Bull Market Could End by 2019, Says Guggenheim’s Minerd

In a recent interview with Barron’s, Guggenheim managing partner Scott Minerd said he sees upside for U.S. stocks before a recession hits in late 2019 or 2020 that will “derail this mighty market and prove painful for bonds.” He is bullish on international stocks and active management, particularly in fixed income.

Here are some highlights from the interview:

  • Valuation is “poor timing tool” says Minerd. “Looking at corporate credit and high yield, valuations are rich. But equities are fairly- priced, based on current earnings, the economy gaining momentum and the tax cut.”
  • Markets don’t die from old age, Minerd argues. “They typically get shot in the head by the central bank, or by an exogenous event.”
  • Minerd characterizes today’s investor as “complacent,” adding that greed had surpassed any fear of a geopolitical event (such as a North Korean missile launch).
  • On the Fed: As economic growth and labor market tightening continue, Minerd says the central bank “feels that it needs to buy an insurance policy against the ultimate rate reduction it will have to do in the next downturn. Given the [flattening] shape of the yield curve, it is also concerned about being too restrictive.”
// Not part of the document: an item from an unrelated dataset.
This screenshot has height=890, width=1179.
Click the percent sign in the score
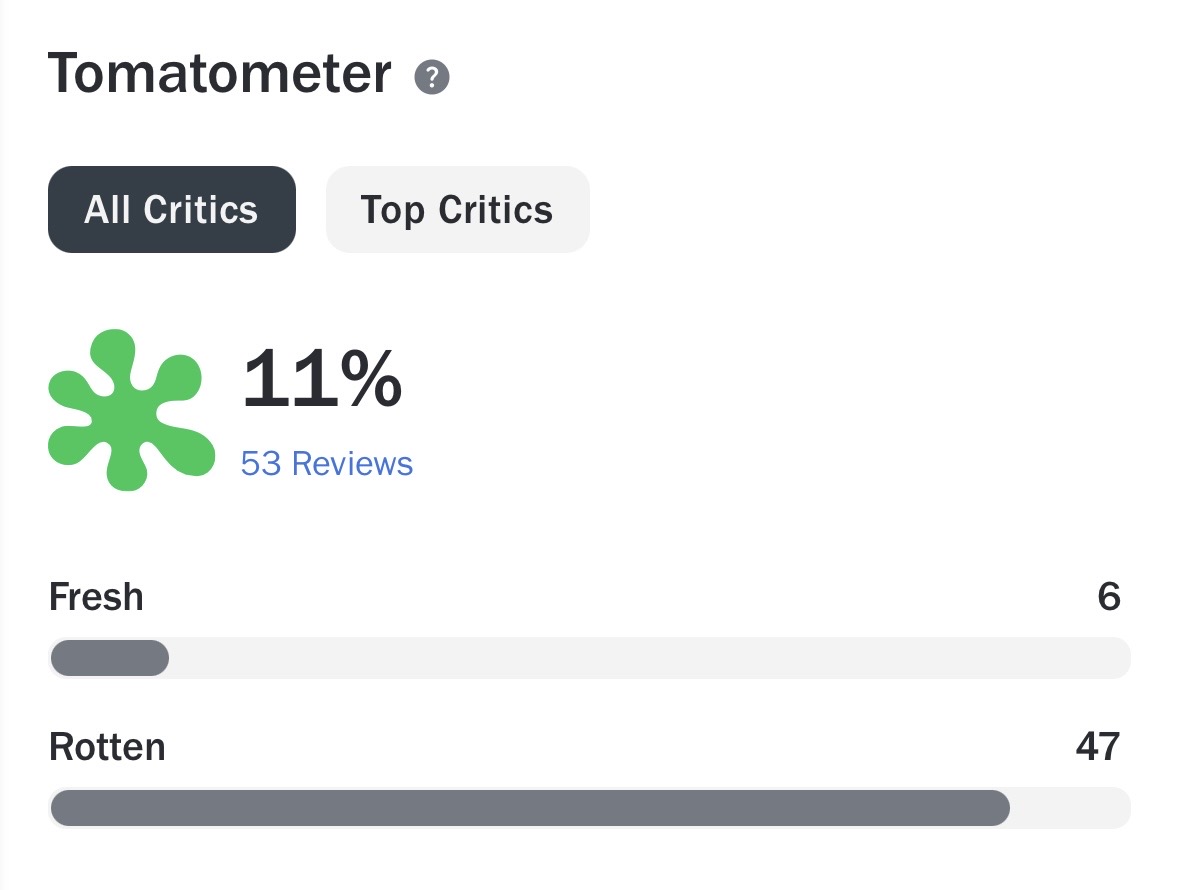click(367, 381)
  • The most “powerful” aspect of the new tax law, he explains, is the accelerated expensing of capital spending, which he says will add a half percentage point to GDP growth, “raising our view to 2.5%. That probably weighs in favor of putting more pressure on the Fed to keep raising rates.”
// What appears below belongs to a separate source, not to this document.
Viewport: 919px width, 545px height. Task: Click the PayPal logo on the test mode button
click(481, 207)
  • Minerd says his firm uses the following indicators that point to a recession arriving in late 2019 or 2020:
    • Tight labor market
    • Fed raising rates into “restrictive territory”
    • Flattening yield curve
  • “We like Europe because of the solid growth,” says Minerd.
  • Active fund managers can add value, says Minerd, by being able to rotate sector weightings. “Passive funds follow an index, so when valuations become rich in one sector they don’t have the option to underweight and move to another sector.”